The kitchen is blissfully silent. Unless you really listen. Then you can hear birds outside or the occasional car (this is not the same as an occasional table). Every now and then there is a click from the fridge, followed by a hum. Then there are the many unidentifiable sounds the house makes. Among this, and behind the general sounds of life there are noises I can’t hear that the dog alerts me to, jumping up at ghosts or a postman four streets away.
Finally, slowly sliding away as the calm embraces me is the noise of my mind. That’s always the hardest one to escape. But this tempest will give me leave to ponder, as long as I find a calm place. With a little time and space, the silence finds its way in.
Ferris Bueller said, in John Hughes’ masterpiece that “Life moves pretty fast. If you don’t stop and look around once in a while you could miss it.” This applies to your mind too. Don’t forget to stop and look around yourself every now and then. You really shouldn’t miss that.
These days are full of distraction. With so much going on around us, so many things competing for our attention, we have lost our contentment to just ‘be’. Often you see someone leave a conversation with a friend, perhaps to make a cup of tea or go to the loo just for the other person to instantly reach to check their phone. As if, without constant stimulation, they will perish, a shark unable to stop swimming in the sea of consuming useless information.
There is too much choice, too many choices. We are paralysed by opportunity. The touch of a screen and we are slaves to information rather than masters.
But as I stand here, watching the heavy cast-iron pan getting hotter, my mind is emptying. And as the rhythm of stirring the almonds, pistachios and peanuts becomes a hypnotic motion I feel light and in the moment. It’s only a simple pause in the day, fifteen minutes or so. There is no need to be afraid of the silence, afraid of yourself.
Virginia Wolf said in ‘Moments of being’, that “every day includes much more non-being than being … a great part of every day is not lived consciously.” But I’m sure none of us will look back on our lives wishing we had done more housework. Much of life means that we are constantly dealing with what has to be done, but we need to find some time to stir a pan of nuts in silence for ten minutes, or sit quietly with or without a cup of tea, looking out the window, just ‘being’.
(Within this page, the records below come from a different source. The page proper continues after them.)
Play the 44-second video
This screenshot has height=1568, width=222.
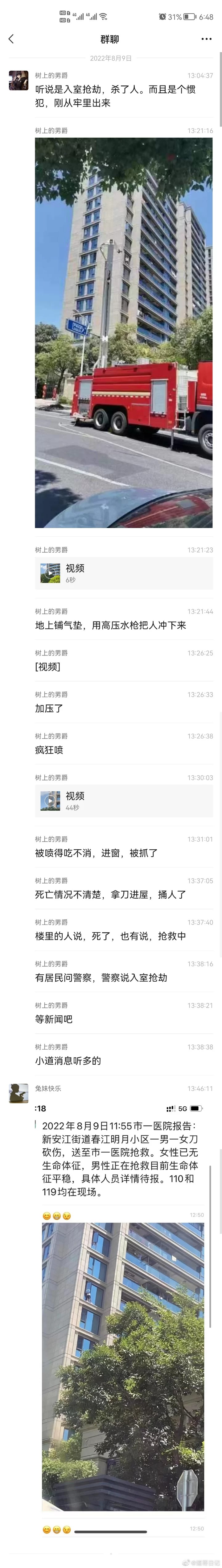[123, 800]
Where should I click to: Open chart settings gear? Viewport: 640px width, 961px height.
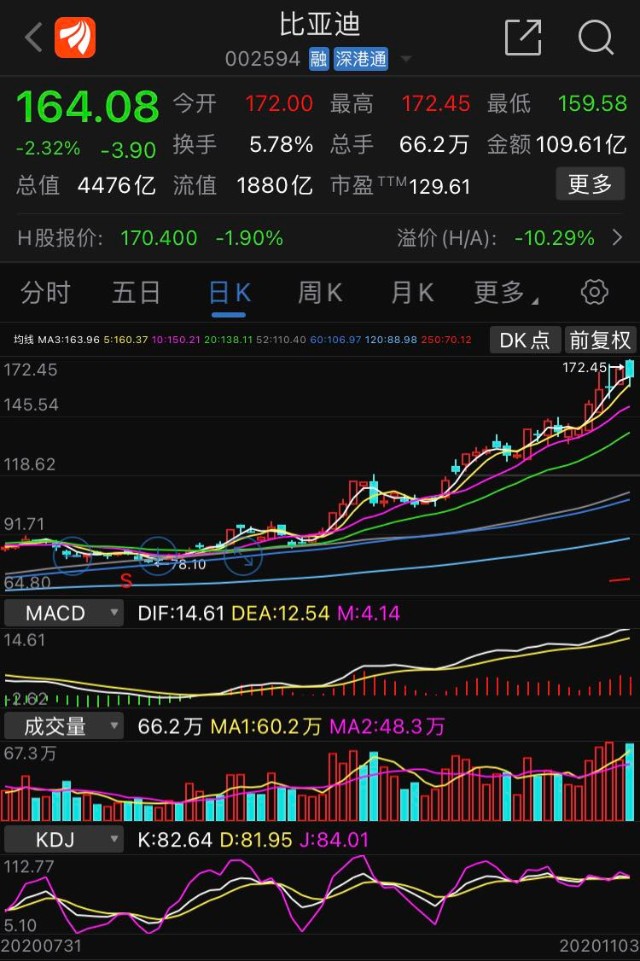(x=594, y=292)
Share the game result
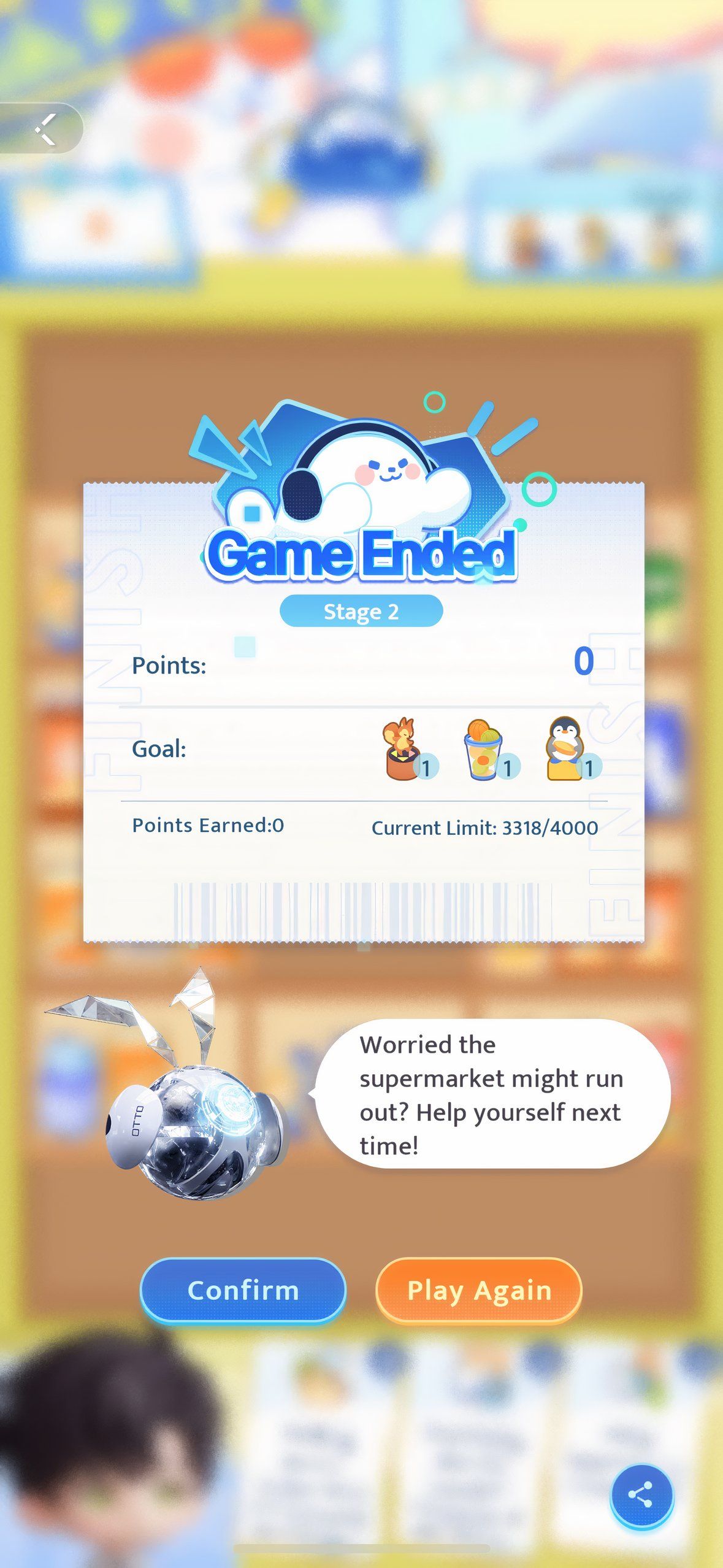Screen dimensions: 723x1568 tap(641, 1494)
To make these nuts, which are hard to stop yourself from going back to time and time again (but that’s another issue), mix together a handful of almonds, (skin on is more interesting) some red skin peanuts, a pinch of pistachios and a large pinch of salt. When the pan — cast-iron is best — is too hot to hold your hand over for more than a few seconds, add the nuts.
Stay there, with your wooden spoon and gently stir. Turning them over and around until they start to toast and darken. Take your time. Now add some spices — cumin and chilli powder are good here, but my favourite mix is gunpowder — and perhaps some sunflower seeds. Stir in a tablespoon of groundnut oil, stir agin until everything is well coated and turn off the heat. Leave the nuts to cool completely before eating and store in an airtight container.
And don’t forget, sometimes you just need to get the deep-fat fryer out, make a big bowl of chips and watch telly. And then have some cake.